Pittman’s calling, so perfect it carries a sort of orchestral quality, draws excited responses. But no birds are drawn in. It seems obvious that with the exception of one lone scout, the turkeys are hung up. Your mind can think of a host of reasons. The late spring, as evidenced by the dogwoods just now coming into bloom; the weather—it has been raining for days; the proximity of live hens, wishing to mate; or the sheer universal contrariness of turkeys, respecters of no hunter’s hopes. And as you sit, you hear the chorus of gobbles fading off.

The woods are hushed for long stretches as it grows longer in the morning. You start to shift more, less rigorous in your attention to silence.

gg0216_002_turkeyThere is one sound. It is like a heavy buck splashing out of a creek. It takes time to realize a dead tree fell in the sodden woods. Hard to imagine a tree old enough to have died in these woods, though maybe it was lightning-struck. Reminding you that not for all the husbanding and culturing of this land can true wildlife be compelled to come into gun range, if it does not take a mind to.

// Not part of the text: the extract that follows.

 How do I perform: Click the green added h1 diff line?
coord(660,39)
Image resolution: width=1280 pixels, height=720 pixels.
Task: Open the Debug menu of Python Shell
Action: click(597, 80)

Woods like these are a hand-carved board and chessmen, upon and with which the game is conducted. The live part, the one of sentience and movement, is not played by them, but through them. No matter how artfully crafted the landscape (and consider that the word landscape, when it came over into English from the Dutch, first referred to a picture of the land, an artistic creation, before it was applied to the actual view of a natural vista), what occurs in it resists, utterly, all efforts at art. Certainly, a tract can be laid out in an enclosed way to ensure that game will be killed upon it. What can never be done is to fashion a patch of land with the object of guaranteeing “genuine” hunting on it. The best that can possibly be done is to shape an environment that is the most inviting to wildlife, and then leave it up to the animals. Which is what Mississippians, at least these Mississippians, have done.

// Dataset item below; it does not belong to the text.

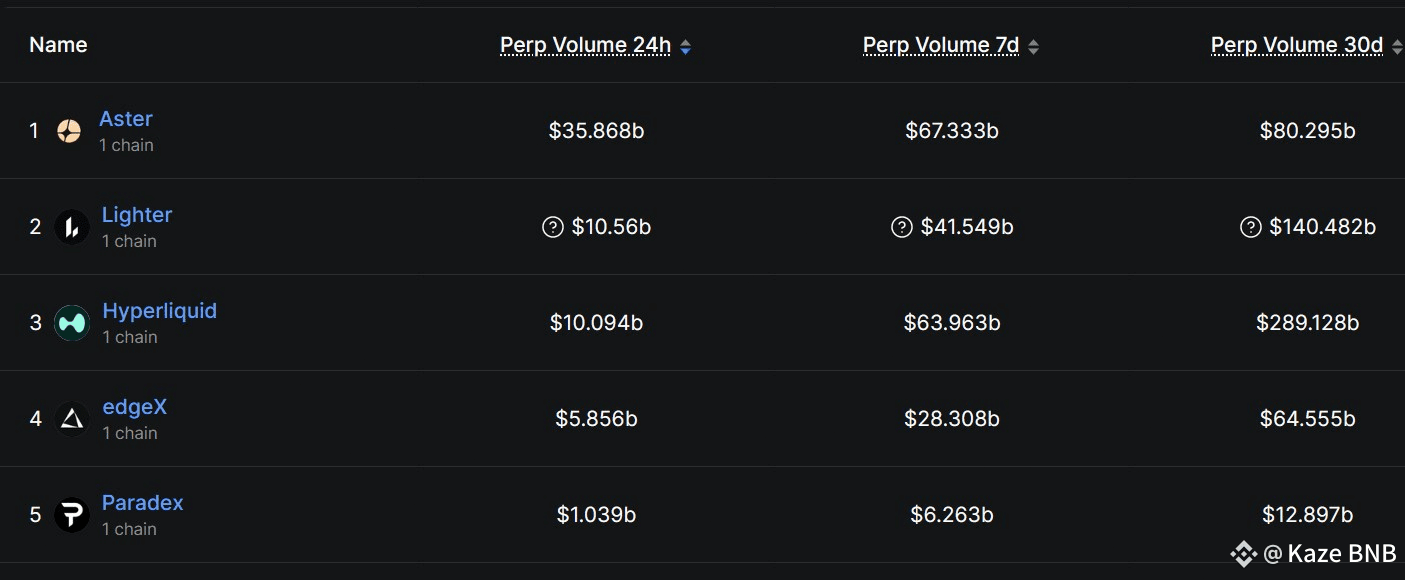The height and width of the screenshot is (580, 1405).
Task: Click the question mark beside Lighter's $10.56b
Action: pos(553,227)
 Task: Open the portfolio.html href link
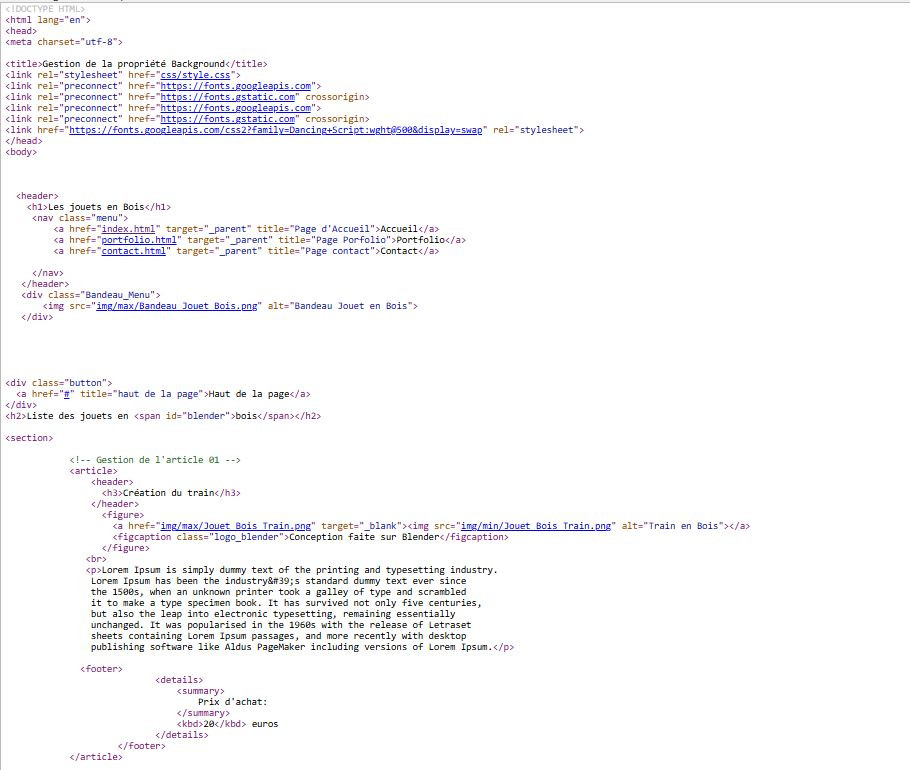139,240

There is a way of telling time here without watch hands: When the sun climbs high enough that the light no longer spangles through the orb-weaver webs, but leaves them dried and removed from sight, the saying, not from the Portuguese but of local origin, is that it is time to piss on the fire and call in the dogs. You catch sight of Pittman gathering himself to stand, as Berthelot resumes human form from out of leafy matter. Blood is stamped into feet, and knees creak as a torso is levered back into an erect posture. Whatever needs to be is gathered up from the ground, and shotguns are slung on shoulders. Pittman, Berthelot, and you draw together and start to walk out in the slanting light over the brown bed of needles, among the crackleware bark of the pines.

The gobblers are silent. The woods have spoken.